> _EXERCISE AIM_: Would you please copy each line below that includes the string "computer"?

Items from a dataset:
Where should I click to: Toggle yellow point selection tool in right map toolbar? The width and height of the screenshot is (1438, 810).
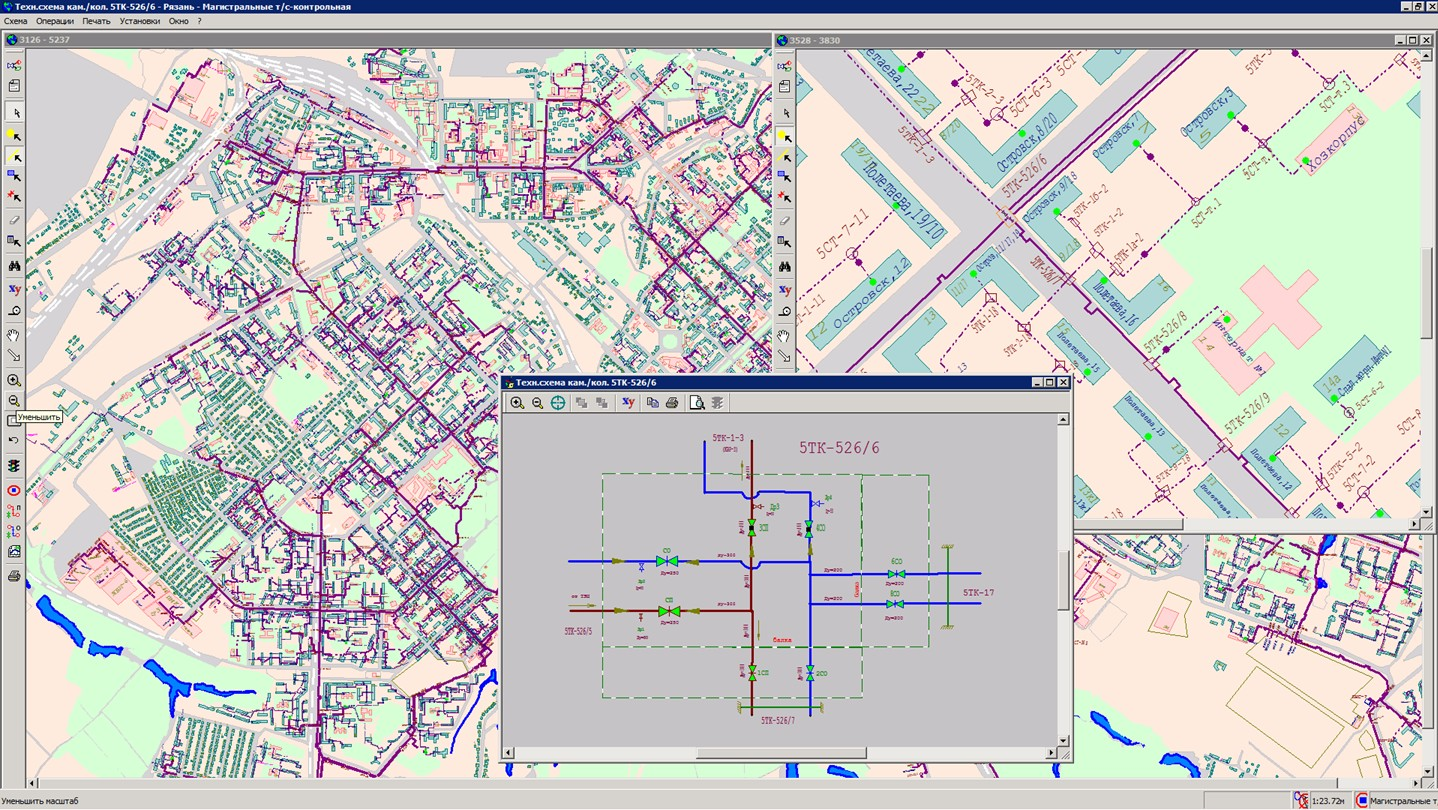pos(785,136)
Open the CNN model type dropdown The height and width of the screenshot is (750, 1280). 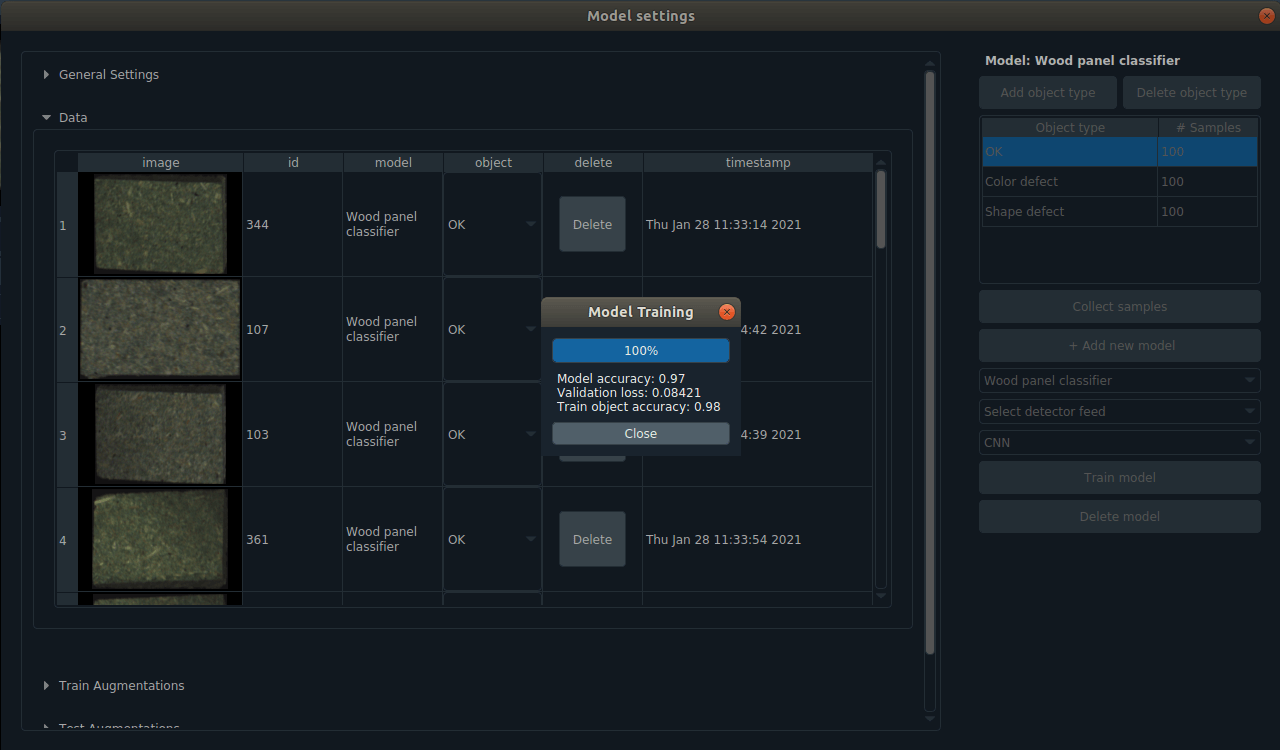point(1119,443)
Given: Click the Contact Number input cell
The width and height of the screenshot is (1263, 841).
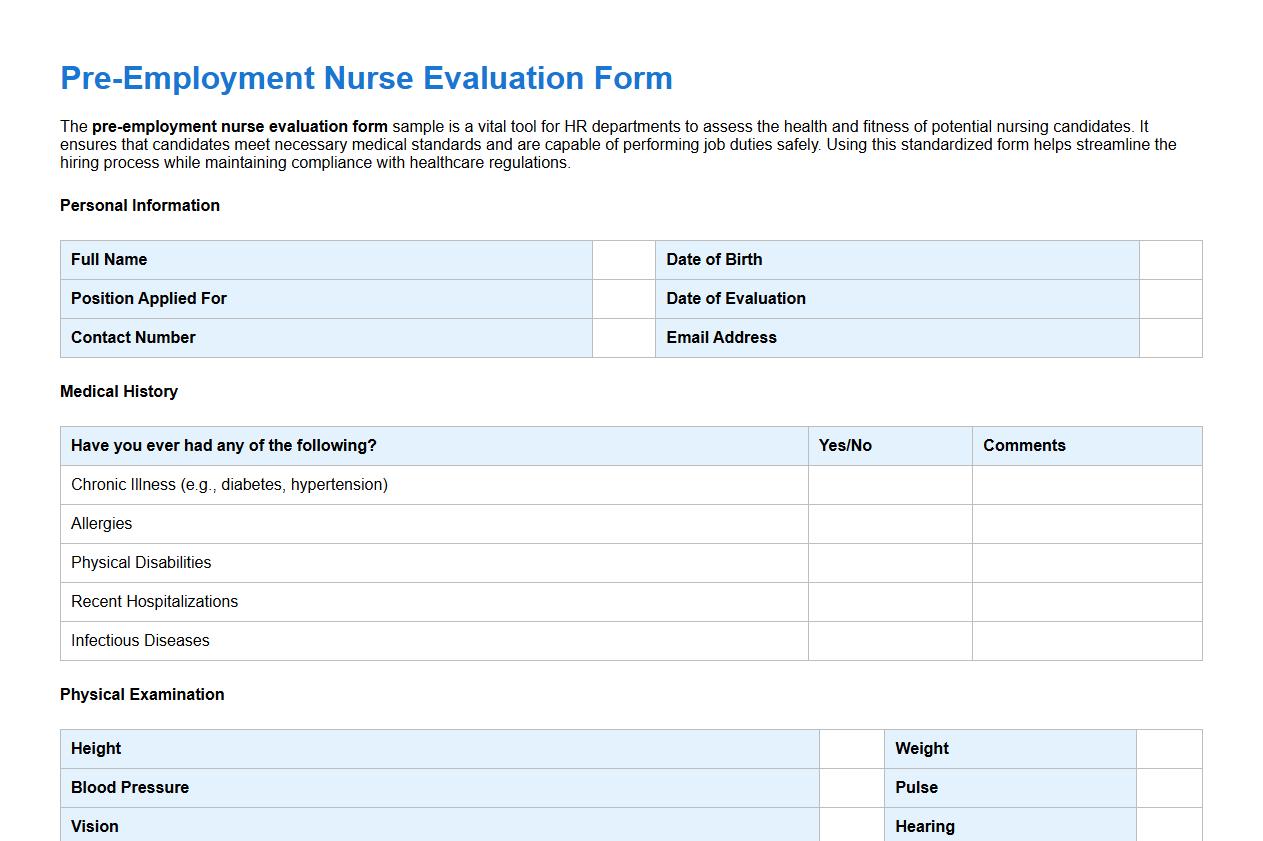Looking at the screenshot, I should pyautogui.click(x=623, y=337).
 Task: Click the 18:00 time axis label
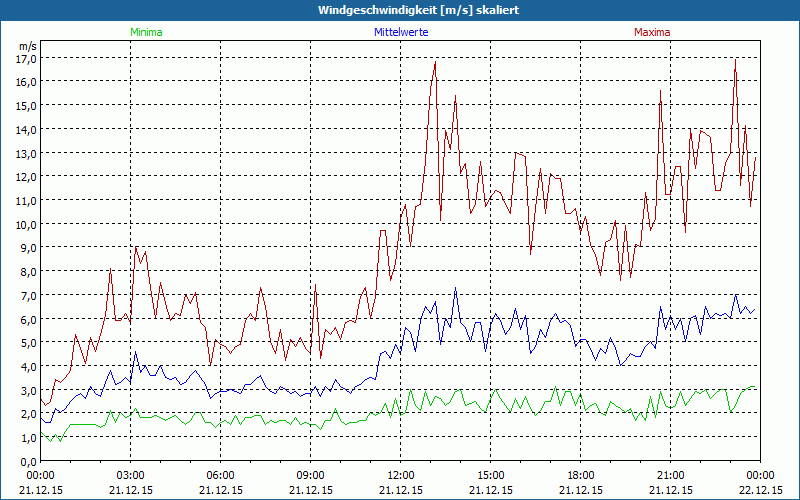click(x=580, y=475)

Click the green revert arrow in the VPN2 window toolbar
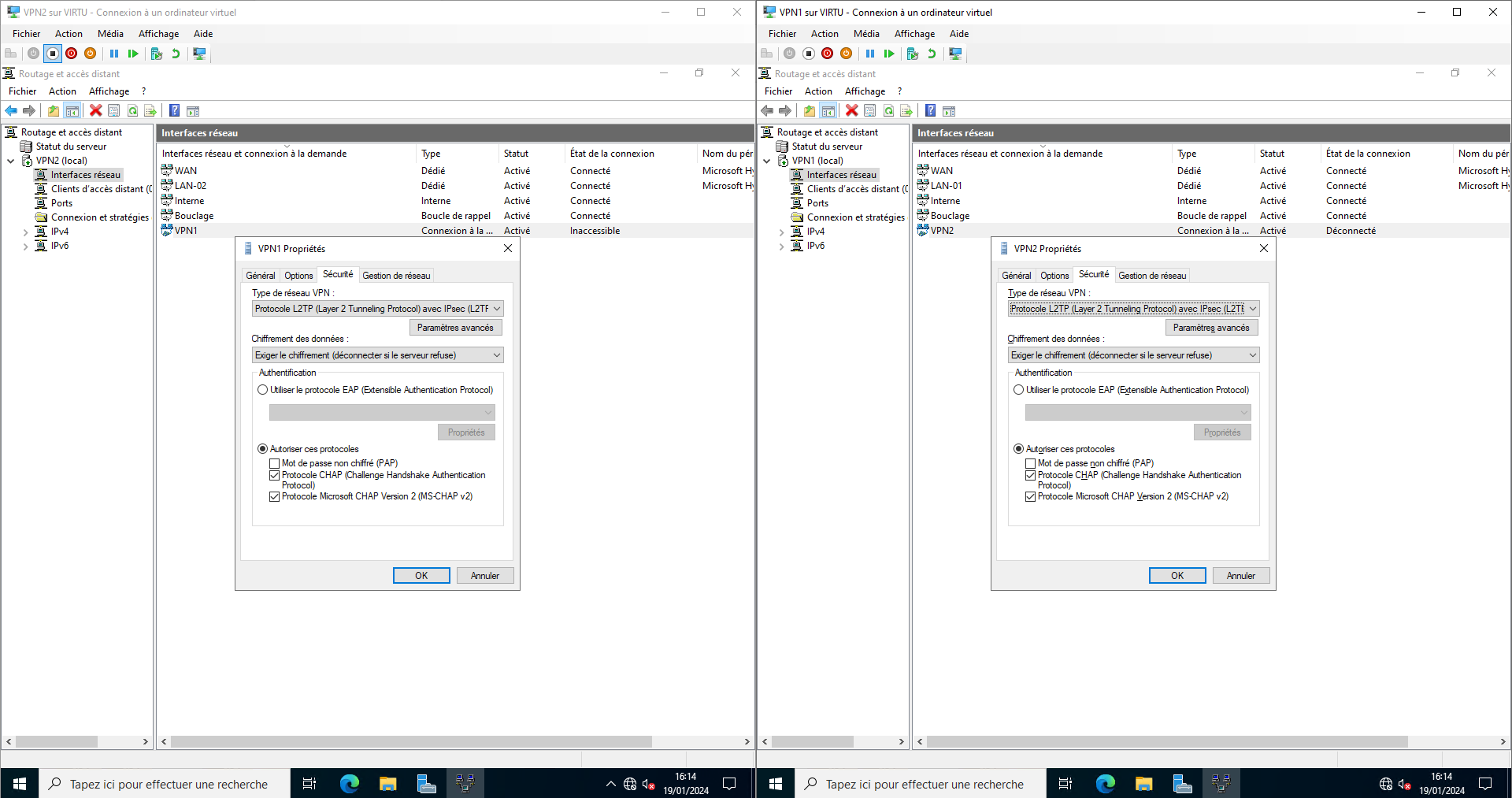click(176, 54)
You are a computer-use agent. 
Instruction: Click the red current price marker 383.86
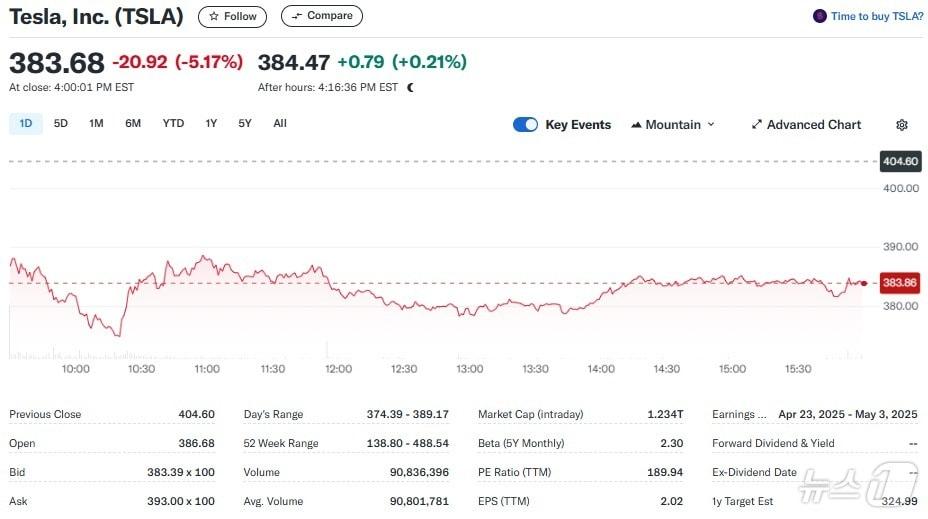pyautogui.click(x=899, y=283)

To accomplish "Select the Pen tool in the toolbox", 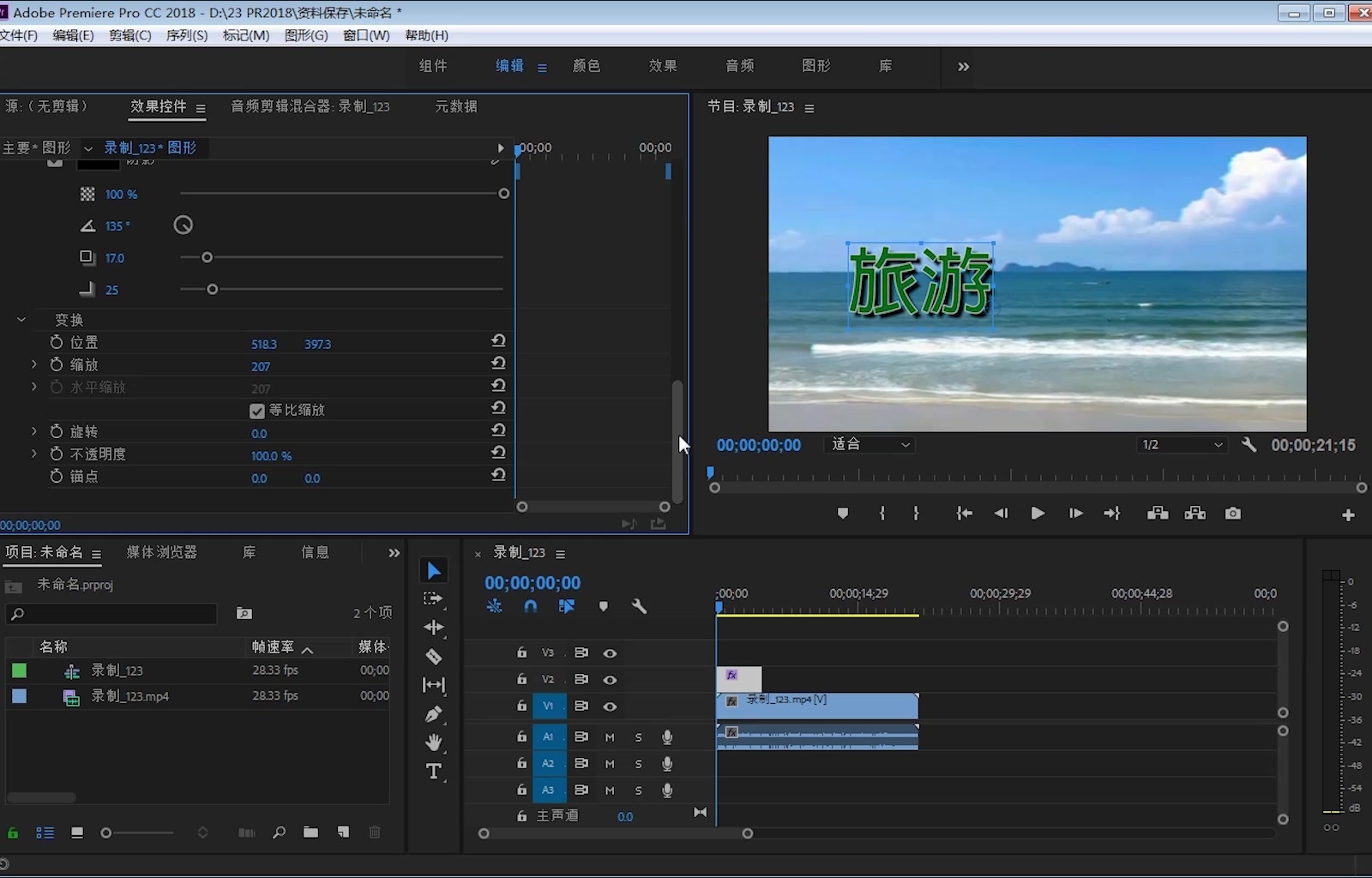I will click(x=434, y=714).
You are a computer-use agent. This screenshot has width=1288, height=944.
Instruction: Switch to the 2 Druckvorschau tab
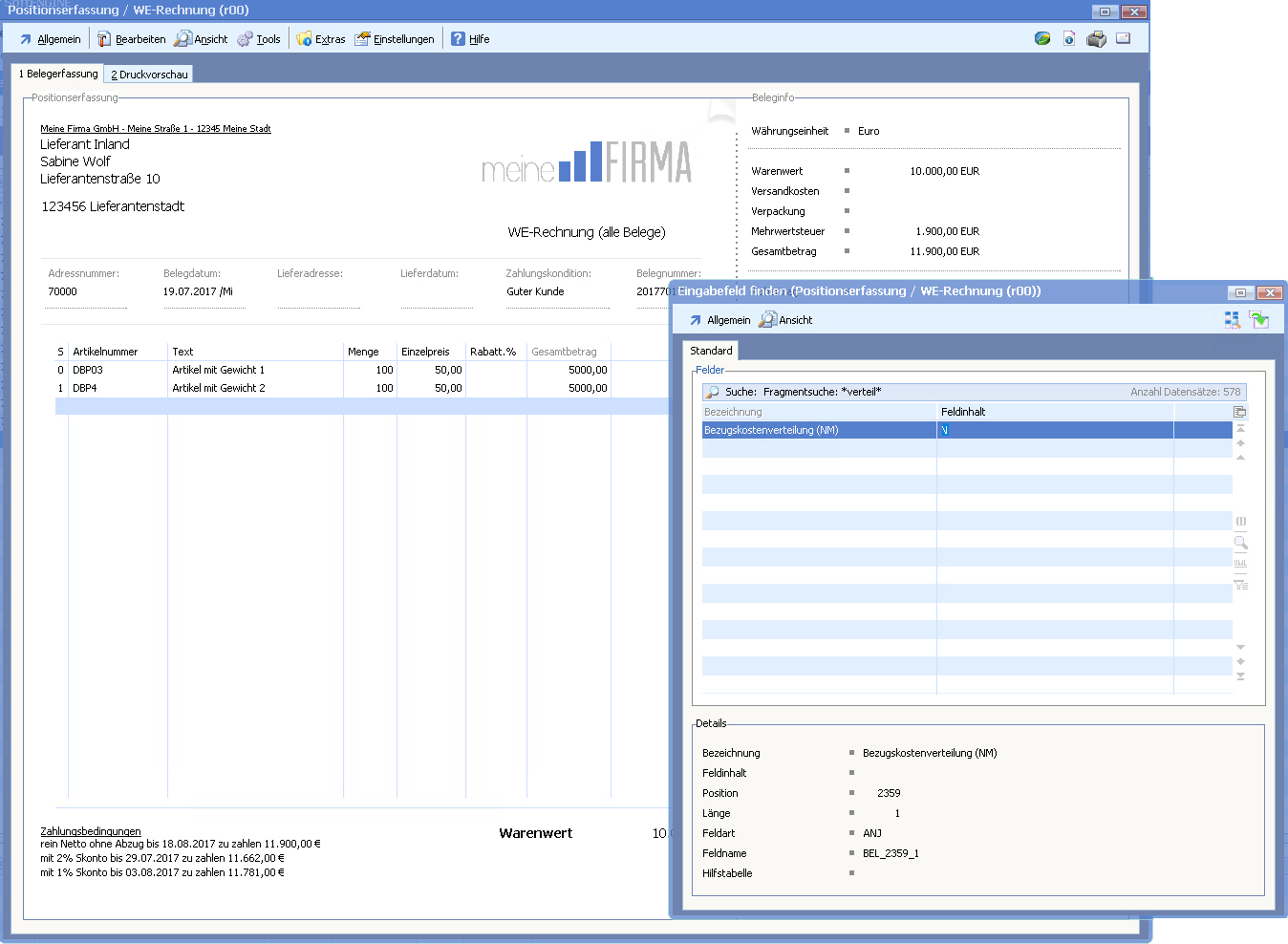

> _WRITTEN ANSWER_:
You are a computer-use agent. 
You are a computer-use agent. This screenshot has width=1288, height=944.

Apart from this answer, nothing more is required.